A judge in Broward County, Florida has dismissed the criminal charges brought against a 19-year-old man for carrying a concealed firearm without a license, ruling that the state's law infringes on the Second Amendment rights of young adults.
On Friday, Judge Frank Ledee agreed with attorneys for 19-year-old Joel Walkes III that young adults have the right to both keep and bear arms, declaring that the state's prohibition "strips a class of legal adults of their ability to exercise the very right the Constitution guarantees.”
“The state has failed to identify Founding-era law that broadly prohibited the concealed carry of firearms by eighteen-to-twenty year olds,” Ledee wrote. “The state also failed to cite to any historical regulation imposing a burden or justification comparable to Florida’s concealed carry ban as applied to eighteen-to-twenty year olds.”
In the wake of Ledee's ruling, one Florida-based gun control activist slammed the decision.

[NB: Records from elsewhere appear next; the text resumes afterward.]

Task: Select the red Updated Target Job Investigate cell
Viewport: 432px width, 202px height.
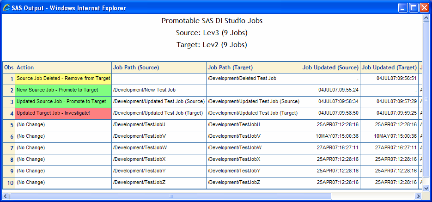Action: tap(63, 114)
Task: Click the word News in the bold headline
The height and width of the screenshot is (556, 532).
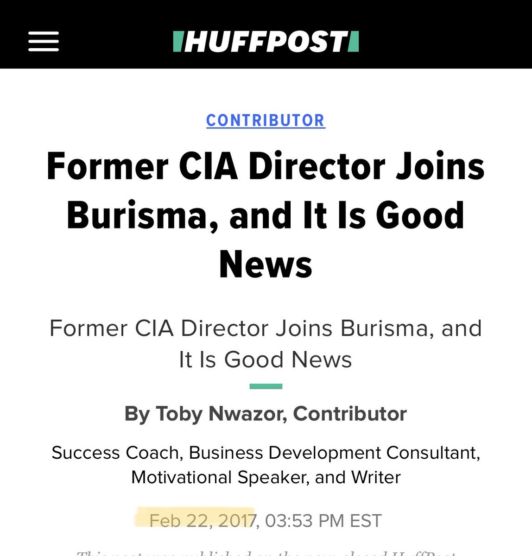Action: [266, 265]
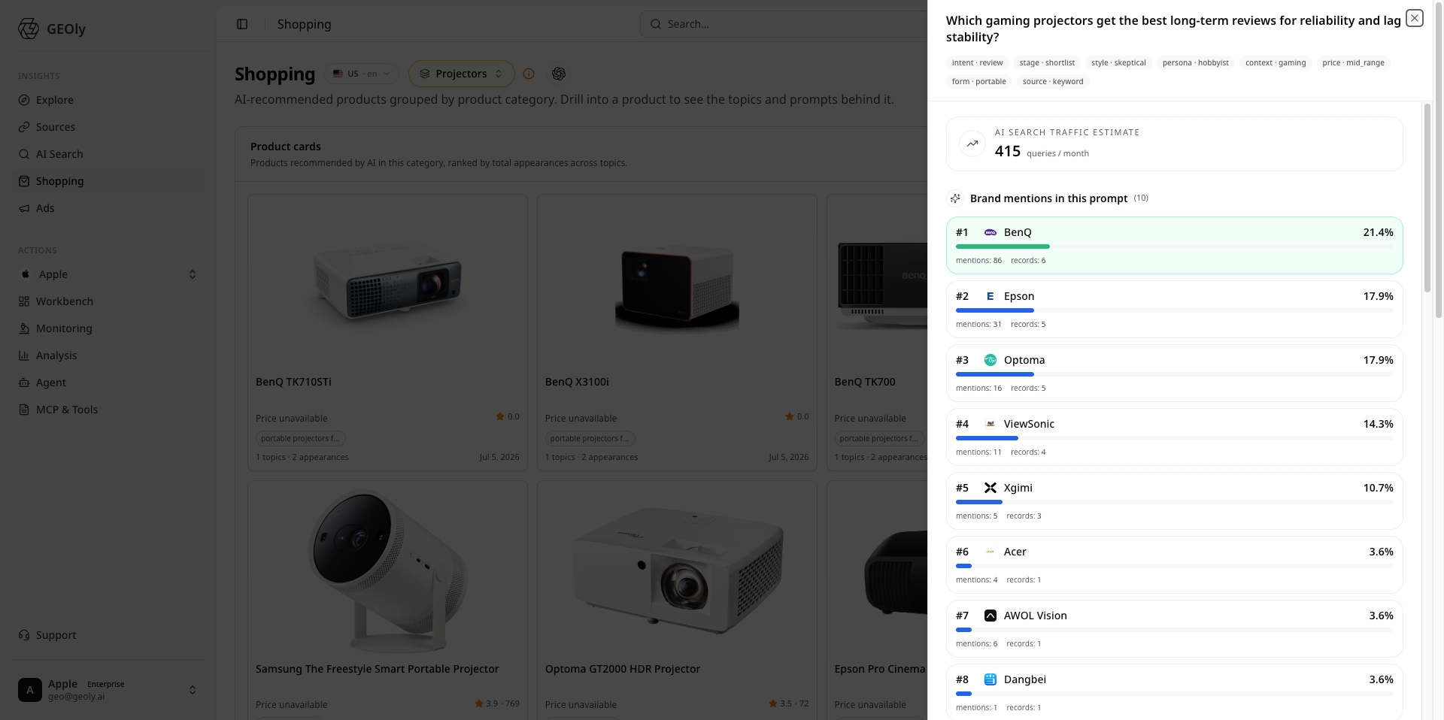Open the Projectors category dropdown
This screenshot has width=1444, height=720.
pos(461,74)
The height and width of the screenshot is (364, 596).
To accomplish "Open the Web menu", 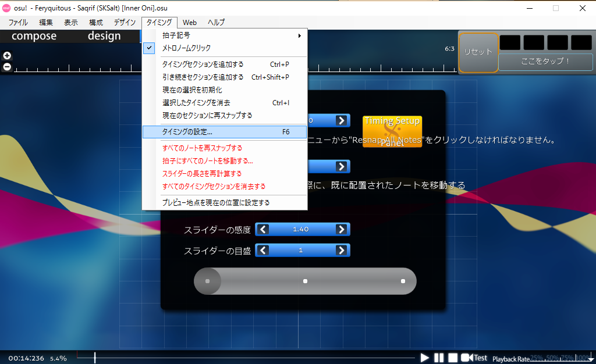I will (x=189, y=22).
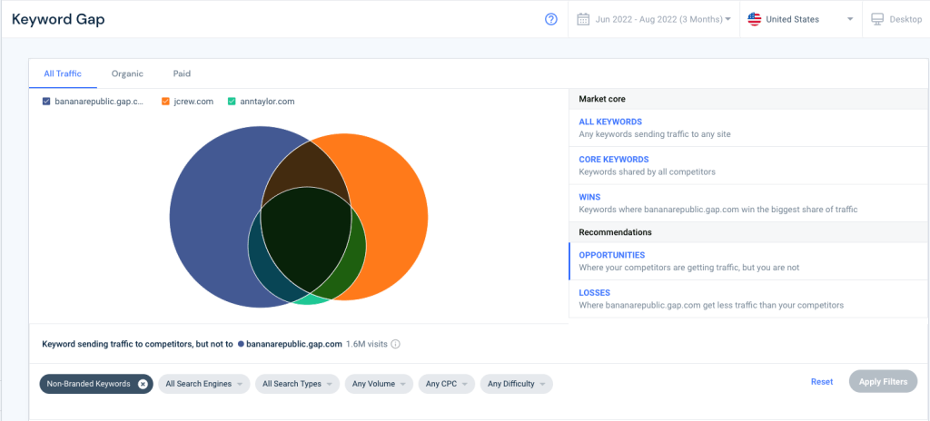Viewport: 930px width, 421px height.
Task: Open the Any Volume filter dropdown
Action: (x=379, y=384)
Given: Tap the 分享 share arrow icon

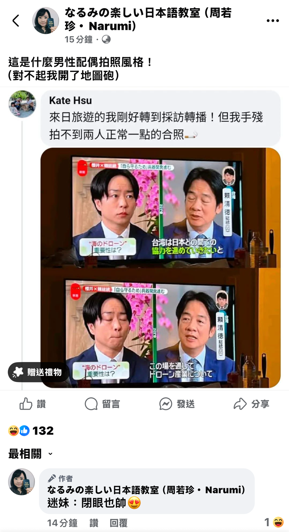Looking at the screenshot, I should [x=240, y=404].
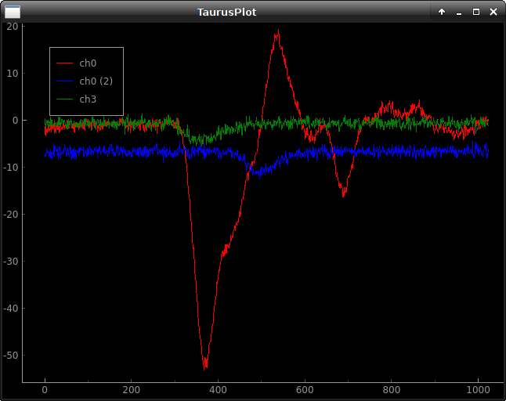Toggle the ch0 legend label
The height and width of the screenshot is (401, 506).
point(88,63)
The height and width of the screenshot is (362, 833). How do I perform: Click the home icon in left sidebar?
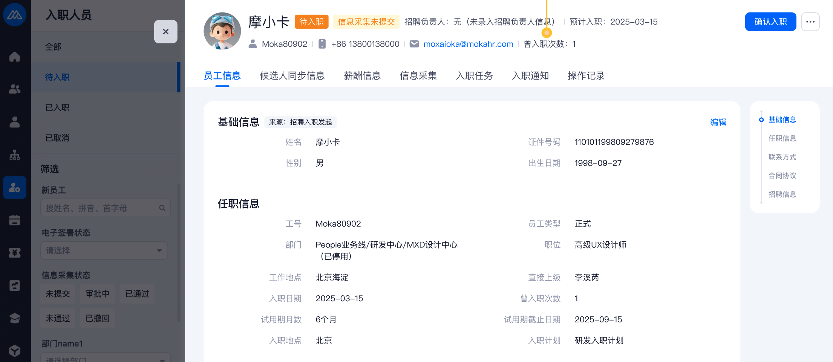pyautogui.click(x=15, y=57)
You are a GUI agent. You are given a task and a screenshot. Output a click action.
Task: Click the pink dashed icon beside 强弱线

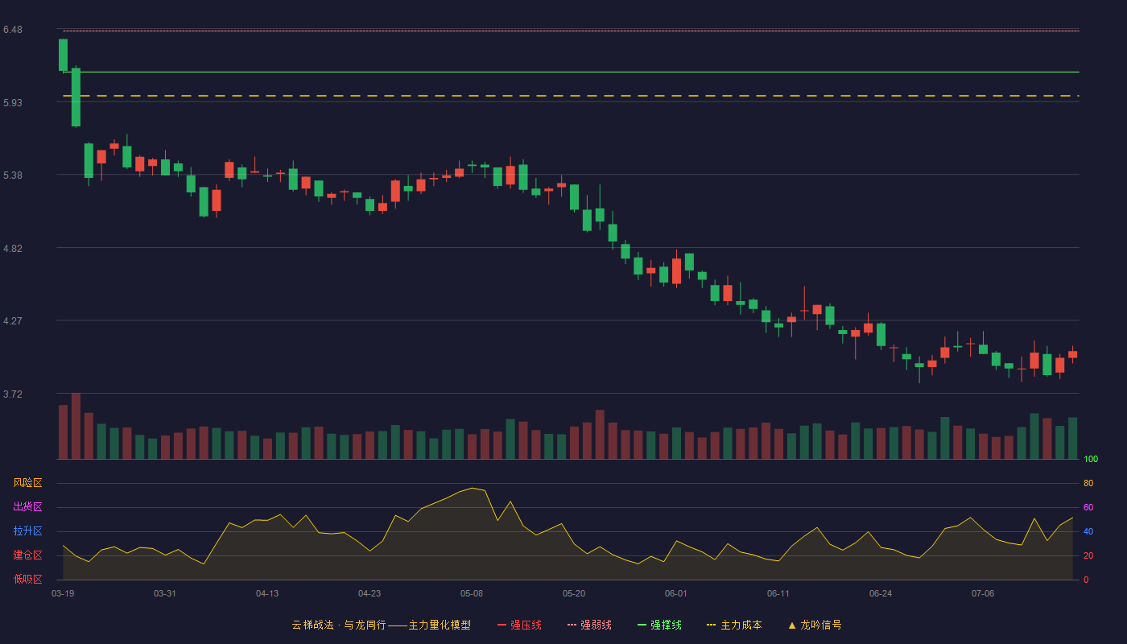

“It is terrible. Of course it’s terrible,” said Patricia Oliver, whose son Joaquin was among the Parkland victims. “We are in danger. Florida is in danger.”

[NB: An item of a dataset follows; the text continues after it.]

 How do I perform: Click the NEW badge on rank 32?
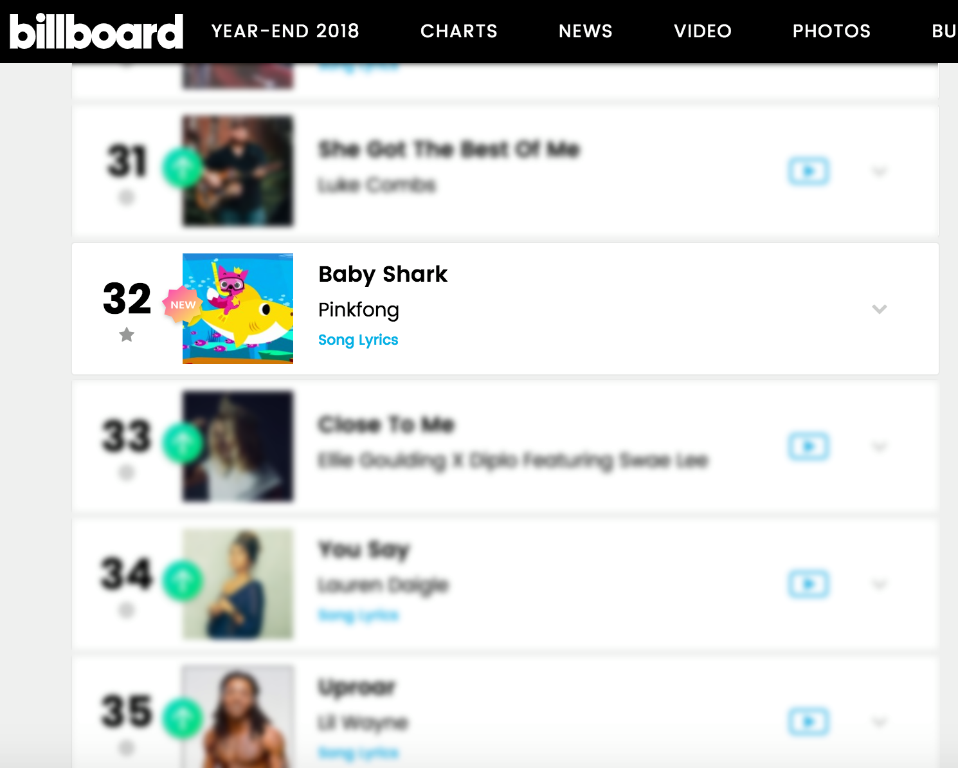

“What happened in all these seven and a half years from 2018 to today,” asked Oliver. “Now it’s less dangerous? Now we have less issues with gun violence? That is not true. We’ve been having more and more shootings every single day.”
Despite Oliver's claims, Florida appears to be much less dangerous than it was in 2018. This year jurisdictions like Miami-Dade and Orlando are reporting double-digit declines in homicides, and according to the FBI, last year violent crime in Florida declined by 8.7%, and even bigger drop than the national decline of 5.4%.
Instead of debunking Oliver's assertion, in an act of journalistic malpractice WPLG-TV let it go completely unchallenged.
Look, we can (and should) have all the sympathy in the world for Patricia Oliver, her husband Manuel, and every other Parkland parent whose child was murdered by a deranged former classmate in 2018. But that sympathy shouldn't blind us to the truth, and the truth is that violent crime has continued to go down in Florida even after the passage of permitless carry. That trend won't last forever, I'm sure, but there is virtually zero evidence that permitless carry, open carry, or even allowing adults under the age of 21 to exercise their Second Amendment rights is going to put the state "in danger."
Are young adults more likely than their older counterparts to commit violent crimes? In general, yes. Still, the vast majority of young adults will never commit a violent offense, and it makes no sense to use that as justification to bar every adult under the age of 21 from keeping and bearing arms.
Still, the judge's decision to drop charges against Walkes doesn't mean that every 18-to-21-year-old can now lawfully carry in Florida. If prosecutors appeal this case all the way to the state Supreme Court then this case could lead to changes statewide, but if and when that happens the U.S. Supreme Court may have already weighed in on the Second Amendment rights of young adults. SCOTUS has three cases it could take up this term, including a challenge to Florida's ban on gun sales to under-21s, and if the justices accept one or more of them a decision could come down next spring.